6. Verweerder heeft voorts opmerkelijk kunnen vinden dat eiser de gestelde problemen met [naam 2] niet op zijn werk heeft besproken. Eiser werkte tenslotte al geruime tijd op dezelfde plek en volgens eiser zou [naam 2] het ook gemunt hebben op het restaurant waar eiser werkte. De beroepsgrond van eiser dat hij bang was en zijn collega’s niet goed kende betekent niet dat van hem niet verwacht mag worden dat hij hen op de hoogte zou stellen van mogelijk gevaar.
7. Verweerder heeft zich voorts niet ten onrechte op het standpunt gesteld dat eiser niet aannemelijk heeft gemaakt dat hij te vrezen heeft voor [naam 2]. Verweerder heeft het opmerkelijk kunnen vinden dat eiser niet meer door [naam 2] is benaderd nadat hij zijn telefoon had uitgezet. Anders dan eiser in beroep stelt, is eiser voor zijn vertrek niet ondergedoken, maar verbleef hij thuis en heeft hij nog gewerkt. Gelet op de duur en de aard van de gestelde bedreigingen valt niet in te zien dat [naam 2] geen interesse meer in eiser zou hebben nadat hij zijn telefoon had uitgezet. Bovendien wist [naam 2] volgens eiser waar hij werkzaam was en hebben zij eisers telefoonnummer kunnen achterhalen. Verweerder heeft het daarnaast opmerkelijk mogen achten dat eiser na zijn vlucht uit Somalië niet bij zijn familie heeft geïnformeerd of zij nog van [naam 2] hadden vernomen. Eisers stelling dat zijn gehandicapte zoon die in Somalië verblijft, zijn eerste prioriteit is, maakt niet dat eiser niet ook naar [naam 2] had kunnen informeren.
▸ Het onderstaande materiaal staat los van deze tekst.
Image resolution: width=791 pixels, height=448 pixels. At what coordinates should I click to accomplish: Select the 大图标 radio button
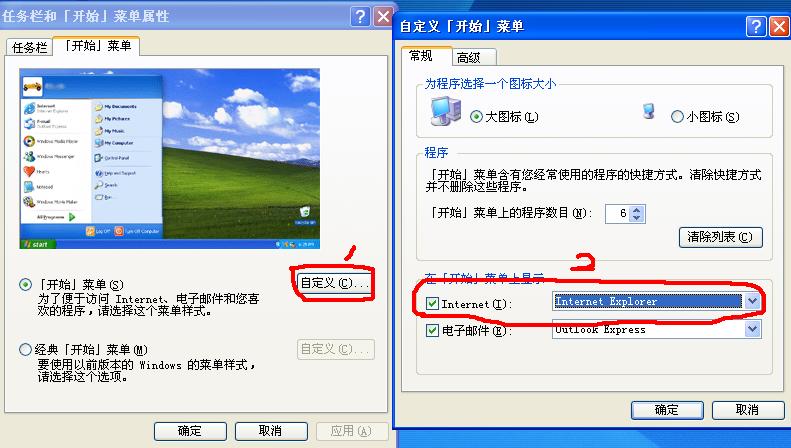476,117
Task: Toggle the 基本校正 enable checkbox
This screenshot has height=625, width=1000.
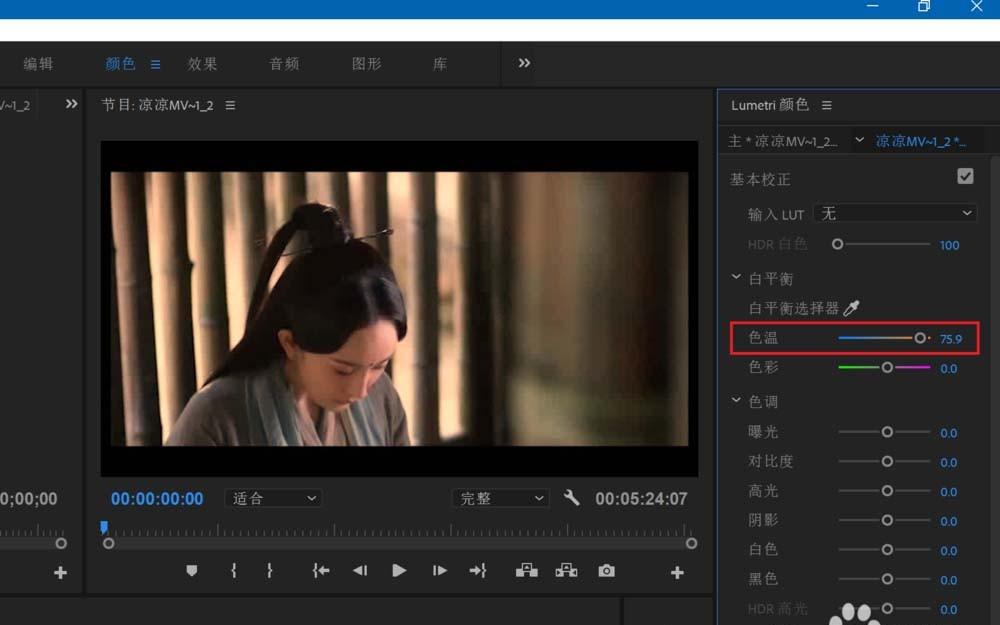Action: point(965,176)
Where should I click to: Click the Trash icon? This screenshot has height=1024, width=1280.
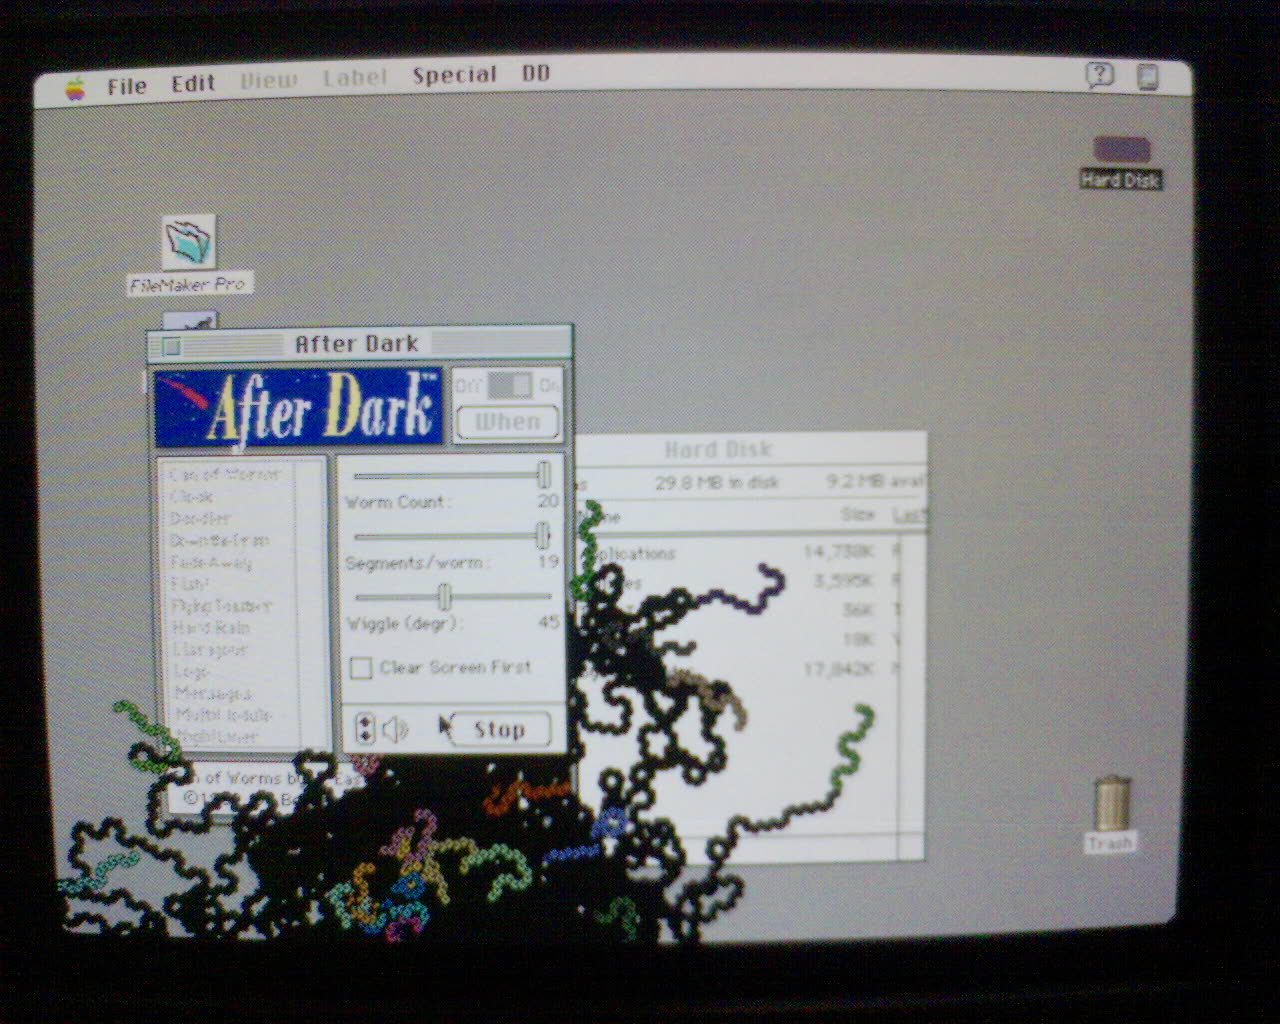[1111, 803]
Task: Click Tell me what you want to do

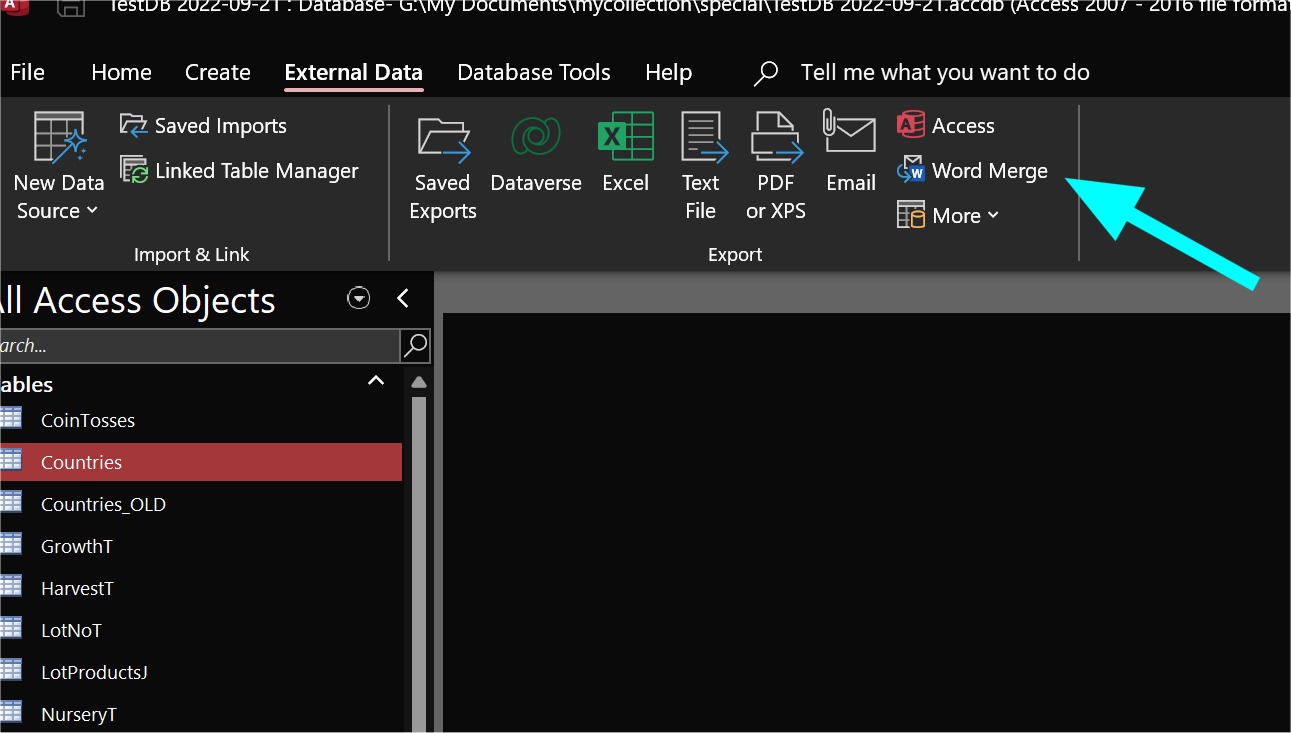Action: point(944,73)
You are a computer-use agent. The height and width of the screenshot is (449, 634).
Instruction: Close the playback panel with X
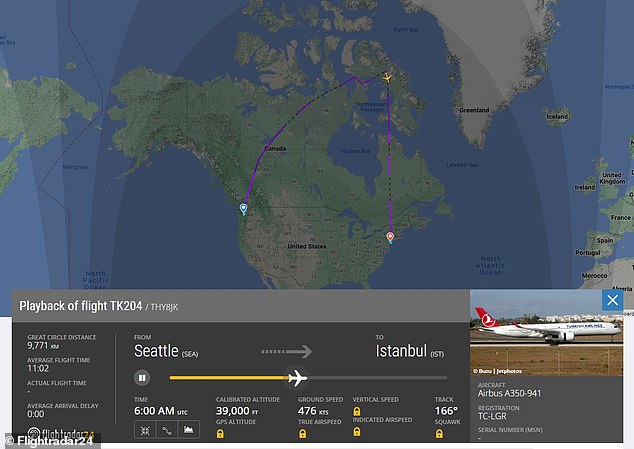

De beroepsgrond van eiser dat zijn familie hem wel zou vertellen indien [naam 2] naar hem op zoek zou zijn, maakt eens te meer dat niet aannemelijk is geworden dat eiser bij terugkeer naar Somalië te vrezen heeft voor [naam 2].
8. Verweerder heeft zich tot slot terecht op het standpunt gesteld dat het enkele feit verweerder geloofwaardig acht dat eiser afkomstig is uit Mogadishu en dat zijn asielrelaas in het beeld past dat door het ambtsbericht over Somalië wordt geschetst, niet maakt dat zijn asielrelaas geloofwaardig is. Zoals hiervoor overwogen heeft eiser met zijn eigen verklaringen de gestelde problemen met [naam 2] niet aannemelijk gemaakt. Daarom leidt dit ook niet tot het oordeel dat verweerder aan eiser het voordeel van de twijfel had moeten geven. Aan die afweging wordt immers niet toegekomen. Eisers beroep op de uitspraak van de Afdeling van 24 juni 2020 slaagt daarom eveneens niet.
9. De aanvraag is terecht afgewezen als ongegrond. Het beroep is ongegrond.
10. Voor een proceskostenveroordeling bestaat geen aanleiding.

Beslissing

De rechtbank verklaart het beroep ongegrond.
Deze uitspraak is gedaan door mr. K.M. de Jager, rechter, in aanwezigheid van mr.S.D.C.J. Verheezen, griffier, en openbaar gemaakt door middel van geanonimiseerde publicatie op
www.rechtspraak.nl.
De uitspraak is bekendgemaakt op:
Rechtsmiddel
Tegen deze uitspraak kan hoger beroep worden ingesteld bij de Afdeling bestuursrechtspraak van de Raad van State binnen vier weken na de dag van bekendmaking.

Voetnoten

1.Op grond van artikel 31, eerste lid, van de Vreemdelingenwet 2000 (Vw).
2.Bladzijde 15, 19,35 e.v.
3.Afdeling bestuursrechtspraak van de Raad van State.